TASK GOAL
Count how many lines in the rows below contain the string "data", matching case exactly, and reply with the number only.

RECORDS
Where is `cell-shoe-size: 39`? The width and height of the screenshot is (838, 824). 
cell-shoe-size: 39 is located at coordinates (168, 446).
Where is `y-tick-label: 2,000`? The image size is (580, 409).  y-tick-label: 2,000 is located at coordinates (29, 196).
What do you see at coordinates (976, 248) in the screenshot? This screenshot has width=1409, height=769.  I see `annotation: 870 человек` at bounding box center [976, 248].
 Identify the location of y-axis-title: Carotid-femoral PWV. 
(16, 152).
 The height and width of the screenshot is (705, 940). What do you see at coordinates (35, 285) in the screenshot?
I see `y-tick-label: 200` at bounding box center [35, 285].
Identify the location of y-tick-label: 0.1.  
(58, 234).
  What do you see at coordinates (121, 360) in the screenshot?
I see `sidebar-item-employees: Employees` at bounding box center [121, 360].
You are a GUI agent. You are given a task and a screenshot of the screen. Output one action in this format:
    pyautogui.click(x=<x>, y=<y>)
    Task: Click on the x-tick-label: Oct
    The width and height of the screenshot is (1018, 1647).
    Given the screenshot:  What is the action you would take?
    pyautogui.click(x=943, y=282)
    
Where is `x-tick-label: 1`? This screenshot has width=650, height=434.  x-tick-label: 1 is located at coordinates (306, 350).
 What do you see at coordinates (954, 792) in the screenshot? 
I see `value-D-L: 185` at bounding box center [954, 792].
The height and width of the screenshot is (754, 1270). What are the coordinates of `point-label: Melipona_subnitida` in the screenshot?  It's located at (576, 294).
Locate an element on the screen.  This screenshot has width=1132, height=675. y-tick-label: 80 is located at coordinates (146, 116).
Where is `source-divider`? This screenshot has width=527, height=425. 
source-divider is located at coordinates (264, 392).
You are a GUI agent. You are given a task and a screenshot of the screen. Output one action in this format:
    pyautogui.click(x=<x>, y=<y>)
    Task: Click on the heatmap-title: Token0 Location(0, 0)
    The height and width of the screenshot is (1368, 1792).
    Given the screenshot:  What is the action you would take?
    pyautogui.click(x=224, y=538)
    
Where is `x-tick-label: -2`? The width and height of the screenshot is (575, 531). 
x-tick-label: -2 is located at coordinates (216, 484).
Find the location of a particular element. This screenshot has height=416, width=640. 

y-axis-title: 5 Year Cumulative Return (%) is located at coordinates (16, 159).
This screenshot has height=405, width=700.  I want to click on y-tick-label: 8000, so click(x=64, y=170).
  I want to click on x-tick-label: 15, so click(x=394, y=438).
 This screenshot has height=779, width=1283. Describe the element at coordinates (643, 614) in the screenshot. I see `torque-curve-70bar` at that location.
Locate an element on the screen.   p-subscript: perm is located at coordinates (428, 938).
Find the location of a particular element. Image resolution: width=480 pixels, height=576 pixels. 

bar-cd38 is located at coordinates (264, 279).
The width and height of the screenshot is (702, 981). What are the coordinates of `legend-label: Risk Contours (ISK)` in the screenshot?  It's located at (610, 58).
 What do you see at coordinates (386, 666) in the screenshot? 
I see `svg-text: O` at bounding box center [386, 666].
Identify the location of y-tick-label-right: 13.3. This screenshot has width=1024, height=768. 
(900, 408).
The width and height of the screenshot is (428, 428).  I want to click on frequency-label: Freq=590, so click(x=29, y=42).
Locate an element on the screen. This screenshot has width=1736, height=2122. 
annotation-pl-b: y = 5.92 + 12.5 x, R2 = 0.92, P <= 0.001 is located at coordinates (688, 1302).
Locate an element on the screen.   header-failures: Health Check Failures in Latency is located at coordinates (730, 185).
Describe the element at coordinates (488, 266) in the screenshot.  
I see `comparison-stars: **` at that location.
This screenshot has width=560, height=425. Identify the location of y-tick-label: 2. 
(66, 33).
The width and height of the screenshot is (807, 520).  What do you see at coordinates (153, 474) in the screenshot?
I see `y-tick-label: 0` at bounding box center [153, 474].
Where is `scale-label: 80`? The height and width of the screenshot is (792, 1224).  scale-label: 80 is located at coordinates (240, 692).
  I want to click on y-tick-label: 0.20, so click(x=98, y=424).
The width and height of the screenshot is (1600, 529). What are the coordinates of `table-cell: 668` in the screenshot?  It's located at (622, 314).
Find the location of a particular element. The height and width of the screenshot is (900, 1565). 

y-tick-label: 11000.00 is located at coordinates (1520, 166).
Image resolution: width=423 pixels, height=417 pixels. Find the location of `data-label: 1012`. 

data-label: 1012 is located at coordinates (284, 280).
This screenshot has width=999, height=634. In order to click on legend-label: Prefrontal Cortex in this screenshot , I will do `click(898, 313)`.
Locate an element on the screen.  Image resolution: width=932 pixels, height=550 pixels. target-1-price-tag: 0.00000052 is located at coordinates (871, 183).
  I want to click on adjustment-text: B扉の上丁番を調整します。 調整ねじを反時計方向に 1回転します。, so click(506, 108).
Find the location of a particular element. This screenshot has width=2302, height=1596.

ANSWER BOX
2